**EXERCISE INSTRUCTIONS**
Retype the lines between the one containing "This screenshot has height=303, width=769." and the one containing "will click(x=246, y=398).", inclusive, with no changes.

###

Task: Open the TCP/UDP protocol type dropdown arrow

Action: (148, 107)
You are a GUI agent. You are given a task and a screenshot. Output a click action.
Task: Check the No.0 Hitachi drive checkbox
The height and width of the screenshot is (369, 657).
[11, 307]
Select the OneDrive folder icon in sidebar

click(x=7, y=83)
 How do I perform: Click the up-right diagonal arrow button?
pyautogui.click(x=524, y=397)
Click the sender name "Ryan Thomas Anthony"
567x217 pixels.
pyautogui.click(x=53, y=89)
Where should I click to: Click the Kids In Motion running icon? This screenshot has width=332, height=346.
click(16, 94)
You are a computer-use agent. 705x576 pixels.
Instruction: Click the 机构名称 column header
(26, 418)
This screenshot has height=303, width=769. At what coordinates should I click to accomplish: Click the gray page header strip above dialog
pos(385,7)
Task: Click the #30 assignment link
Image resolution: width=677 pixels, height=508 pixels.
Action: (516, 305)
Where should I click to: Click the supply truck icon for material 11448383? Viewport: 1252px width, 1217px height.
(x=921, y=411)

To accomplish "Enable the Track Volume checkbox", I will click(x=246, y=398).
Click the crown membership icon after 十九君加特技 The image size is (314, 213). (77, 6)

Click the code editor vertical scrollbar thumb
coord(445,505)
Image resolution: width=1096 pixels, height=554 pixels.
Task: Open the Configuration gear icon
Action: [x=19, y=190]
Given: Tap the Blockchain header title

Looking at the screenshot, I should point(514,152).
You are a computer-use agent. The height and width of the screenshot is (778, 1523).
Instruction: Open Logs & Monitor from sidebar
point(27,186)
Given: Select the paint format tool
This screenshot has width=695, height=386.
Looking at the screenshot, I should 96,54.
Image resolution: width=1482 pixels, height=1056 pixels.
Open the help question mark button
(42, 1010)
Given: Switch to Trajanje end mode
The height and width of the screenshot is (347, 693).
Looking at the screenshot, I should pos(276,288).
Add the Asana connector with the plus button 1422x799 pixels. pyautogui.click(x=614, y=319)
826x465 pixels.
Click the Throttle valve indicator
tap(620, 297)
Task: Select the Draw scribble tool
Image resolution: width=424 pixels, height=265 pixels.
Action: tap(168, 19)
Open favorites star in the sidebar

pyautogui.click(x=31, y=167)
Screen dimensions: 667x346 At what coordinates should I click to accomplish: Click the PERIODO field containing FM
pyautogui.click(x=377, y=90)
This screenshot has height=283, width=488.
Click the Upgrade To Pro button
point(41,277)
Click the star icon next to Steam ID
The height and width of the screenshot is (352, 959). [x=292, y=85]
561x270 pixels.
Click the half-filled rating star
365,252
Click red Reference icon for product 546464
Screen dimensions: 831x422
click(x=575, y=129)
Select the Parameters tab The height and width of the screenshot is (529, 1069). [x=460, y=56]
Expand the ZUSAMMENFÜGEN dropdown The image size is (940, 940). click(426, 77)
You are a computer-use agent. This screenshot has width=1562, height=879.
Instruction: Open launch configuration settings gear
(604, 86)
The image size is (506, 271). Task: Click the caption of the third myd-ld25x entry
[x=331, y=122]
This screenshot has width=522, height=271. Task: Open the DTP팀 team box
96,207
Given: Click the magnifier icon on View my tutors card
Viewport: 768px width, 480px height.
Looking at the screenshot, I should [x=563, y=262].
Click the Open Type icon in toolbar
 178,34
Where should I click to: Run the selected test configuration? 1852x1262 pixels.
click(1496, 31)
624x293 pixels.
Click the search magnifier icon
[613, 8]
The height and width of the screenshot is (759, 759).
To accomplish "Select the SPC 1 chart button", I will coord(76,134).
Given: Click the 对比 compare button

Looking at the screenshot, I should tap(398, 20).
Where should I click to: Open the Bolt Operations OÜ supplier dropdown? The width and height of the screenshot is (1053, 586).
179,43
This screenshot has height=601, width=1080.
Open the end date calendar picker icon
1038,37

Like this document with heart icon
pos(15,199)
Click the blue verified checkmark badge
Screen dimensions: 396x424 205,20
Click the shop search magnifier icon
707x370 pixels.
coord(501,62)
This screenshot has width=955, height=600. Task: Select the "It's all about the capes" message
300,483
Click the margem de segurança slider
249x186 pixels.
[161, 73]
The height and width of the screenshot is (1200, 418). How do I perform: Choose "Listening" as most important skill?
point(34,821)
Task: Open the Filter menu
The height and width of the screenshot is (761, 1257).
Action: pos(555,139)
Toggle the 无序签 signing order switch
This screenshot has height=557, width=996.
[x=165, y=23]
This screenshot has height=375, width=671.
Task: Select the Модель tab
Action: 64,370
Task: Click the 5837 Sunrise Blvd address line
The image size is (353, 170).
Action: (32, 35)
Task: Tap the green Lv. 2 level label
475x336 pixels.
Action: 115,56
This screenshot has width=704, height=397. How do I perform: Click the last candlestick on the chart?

###

**WRITTEN REPLY**
This screenshot has height=303, width=769. At what coordinates should I click to accomplish: Click the gray page header strip above dialog
pos(385,7)
Task: Click the #30 assignment link
Image resolution: width=677 pixels, height=508 pixels.
Action: (516, 305)
Where should I click to: Click the supply truck icon for material 11448383? Viewport: 1252px width, 1217px height.
(x=921, y=411)

To accomplish "Enable the Track Volume checkbox", I will click(x=246, y=398).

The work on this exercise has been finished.